On the one hand the horse race model is obviously somewhat more applicable in this case since there are indeed two competing groups being compared rather than an evaluation of a single person. But there are still problems.
Here’s how the generic ballot data is usually presented, with the scale on the left once again constricted — this time to a typical 10-65 — and the trend lines for both Democrats and Republicans simultaneously shown.

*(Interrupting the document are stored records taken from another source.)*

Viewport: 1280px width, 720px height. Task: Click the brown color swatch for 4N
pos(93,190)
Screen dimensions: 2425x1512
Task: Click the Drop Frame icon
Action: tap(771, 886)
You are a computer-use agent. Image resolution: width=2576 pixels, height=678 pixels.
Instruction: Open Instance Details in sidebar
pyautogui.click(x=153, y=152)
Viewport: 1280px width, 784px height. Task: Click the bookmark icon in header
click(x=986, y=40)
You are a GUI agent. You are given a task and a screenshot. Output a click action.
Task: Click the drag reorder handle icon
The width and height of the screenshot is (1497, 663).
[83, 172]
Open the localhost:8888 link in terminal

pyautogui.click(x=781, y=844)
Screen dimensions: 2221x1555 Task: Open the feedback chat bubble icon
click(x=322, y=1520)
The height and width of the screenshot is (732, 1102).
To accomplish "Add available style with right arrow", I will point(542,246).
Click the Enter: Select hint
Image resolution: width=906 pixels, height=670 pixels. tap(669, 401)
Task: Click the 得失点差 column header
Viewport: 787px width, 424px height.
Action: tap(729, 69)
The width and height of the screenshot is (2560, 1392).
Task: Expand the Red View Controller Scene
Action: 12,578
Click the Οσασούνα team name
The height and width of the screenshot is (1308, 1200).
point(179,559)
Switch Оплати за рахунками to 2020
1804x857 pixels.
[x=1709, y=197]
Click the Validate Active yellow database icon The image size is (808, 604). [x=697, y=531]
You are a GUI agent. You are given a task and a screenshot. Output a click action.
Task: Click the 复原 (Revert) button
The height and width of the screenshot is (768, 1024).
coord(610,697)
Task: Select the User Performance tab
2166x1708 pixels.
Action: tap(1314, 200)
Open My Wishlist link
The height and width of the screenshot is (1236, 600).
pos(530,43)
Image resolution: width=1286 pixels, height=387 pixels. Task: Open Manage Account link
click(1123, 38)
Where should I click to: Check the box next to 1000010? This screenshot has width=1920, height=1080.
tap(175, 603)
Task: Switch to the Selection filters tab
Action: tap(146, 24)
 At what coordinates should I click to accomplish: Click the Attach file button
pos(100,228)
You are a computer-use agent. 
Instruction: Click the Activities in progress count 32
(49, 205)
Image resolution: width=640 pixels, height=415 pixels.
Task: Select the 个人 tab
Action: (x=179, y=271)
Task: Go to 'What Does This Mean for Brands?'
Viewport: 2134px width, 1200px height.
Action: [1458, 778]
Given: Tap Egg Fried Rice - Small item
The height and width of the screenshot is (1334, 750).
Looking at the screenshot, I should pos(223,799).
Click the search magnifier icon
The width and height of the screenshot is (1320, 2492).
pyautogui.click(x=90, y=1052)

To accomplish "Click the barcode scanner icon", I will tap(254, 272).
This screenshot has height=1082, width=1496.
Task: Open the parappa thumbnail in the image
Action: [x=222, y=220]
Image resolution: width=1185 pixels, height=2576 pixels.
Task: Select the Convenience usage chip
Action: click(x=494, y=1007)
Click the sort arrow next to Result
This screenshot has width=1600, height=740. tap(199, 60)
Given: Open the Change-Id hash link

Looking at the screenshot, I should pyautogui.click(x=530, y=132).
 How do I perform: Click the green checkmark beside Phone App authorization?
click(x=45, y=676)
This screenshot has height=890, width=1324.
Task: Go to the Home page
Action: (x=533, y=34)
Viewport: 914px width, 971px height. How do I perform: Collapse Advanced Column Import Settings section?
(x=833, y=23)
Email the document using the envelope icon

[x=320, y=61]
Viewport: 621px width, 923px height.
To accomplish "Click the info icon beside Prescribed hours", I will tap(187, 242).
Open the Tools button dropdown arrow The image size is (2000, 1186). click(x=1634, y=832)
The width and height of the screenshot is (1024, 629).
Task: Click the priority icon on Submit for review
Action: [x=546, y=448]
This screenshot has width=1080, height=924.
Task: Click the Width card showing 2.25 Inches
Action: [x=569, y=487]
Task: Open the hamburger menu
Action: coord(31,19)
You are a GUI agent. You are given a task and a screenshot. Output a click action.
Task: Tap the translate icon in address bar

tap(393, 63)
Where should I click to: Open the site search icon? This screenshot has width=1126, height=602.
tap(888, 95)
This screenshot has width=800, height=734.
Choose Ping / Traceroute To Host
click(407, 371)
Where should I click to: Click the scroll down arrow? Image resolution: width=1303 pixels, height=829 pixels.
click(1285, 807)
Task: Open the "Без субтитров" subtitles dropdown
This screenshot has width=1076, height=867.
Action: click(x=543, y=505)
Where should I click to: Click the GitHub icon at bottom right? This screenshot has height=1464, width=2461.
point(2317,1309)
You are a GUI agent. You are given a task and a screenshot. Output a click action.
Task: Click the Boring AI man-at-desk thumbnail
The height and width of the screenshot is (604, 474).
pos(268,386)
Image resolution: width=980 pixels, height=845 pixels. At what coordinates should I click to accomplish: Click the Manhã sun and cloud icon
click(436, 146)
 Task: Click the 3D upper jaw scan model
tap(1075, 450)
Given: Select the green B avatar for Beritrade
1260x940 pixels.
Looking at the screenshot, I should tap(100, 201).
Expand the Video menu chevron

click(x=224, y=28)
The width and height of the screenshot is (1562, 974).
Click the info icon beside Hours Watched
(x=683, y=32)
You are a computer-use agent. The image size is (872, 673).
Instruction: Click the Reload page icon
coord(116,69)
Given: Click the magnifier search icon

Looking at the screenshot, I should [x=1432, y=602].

The chart appears to show the two parties running neck and neck with first the Democrats and then the Republicans pulling into the lead. Once again, the visual presentation powerfully predisposes the reader to think in terms of the horse race paradigm.
But, wait a minute. The idea that people reconsider their basic party affiliation on a week-to-week basis runs counter to virtually everything we know about political partisanship and even at first glance it is clear that the movement in these views is limited to a relatively small group, even though we are now looking at trends going all the way back to election day. And, even more dramatically, when we step back and look at the trends at a full 0-100 scale and also view the trends for Democrats and Republicans separately, the impression that there is any sociologically significant change going on largely disappears.
Here is the chart for the Democrats:

And here are the Republicans:

An extremely slight decline in the Democratic total can indeed be seen in August — if one looks very carefully — and a corresponding rise in the Republican share. Although very small, this change is enough to provide useful data for political scientists making mathematical “generic ballot to congressional seat change” projections. But from a long term perspective, the truth is that the very slight changes in these trend lines over time sure look an awful lot like statistical noise.
Now let’s be clear. The horse race model does indeed have value for many purposes – it is, after all, the main conceptual tool used in all political campaigns. But to evaluate broad social trends like the suggestion that support for Obama and the Democrats is “collapsing,” the horse race perspective must be paired with a broader sociological perspective, certainly before giving way to panic.
In broad, long-term perspective the data simply do not suggest that Obama or the Democrats are in political “free fall.” The fact that the elections this November may shift the balance of power in Congress is basically due to the fact that America is still essentially the same “50-50 nation” that it was in 2000. As a result of this sociological reality extremely small changes – such as a lower participation of pro-Obama demographic groups relative to others in off year election — can easily shift control of Congress.
If Republicans do win control of the House this fall it will be because of the painfully close political balance of power between the two cultures and two political coalitions in America at this point in history and not because major shifts are occurring in the attitudes of the electorate.
To be sure, this will not make the pain of any Republicans victories in November any easier to tolerate, but it does help substantially to keep a balanced view.
So Democrats, step back, take a deep breath and look at the big picture. Obama is attempting to achieve significant progressive reforms with which substantial numbers of Americans do not yet agree. The long-range demographic trends run in our favor, but for the short and medium term, furious, powerful and very substantial opposition is inevitable. The message Democrats should be deriving from the data is the need for firm resolution, renewed commitment and fierce determination – and certainly not justification for demoralization, panic and dismay.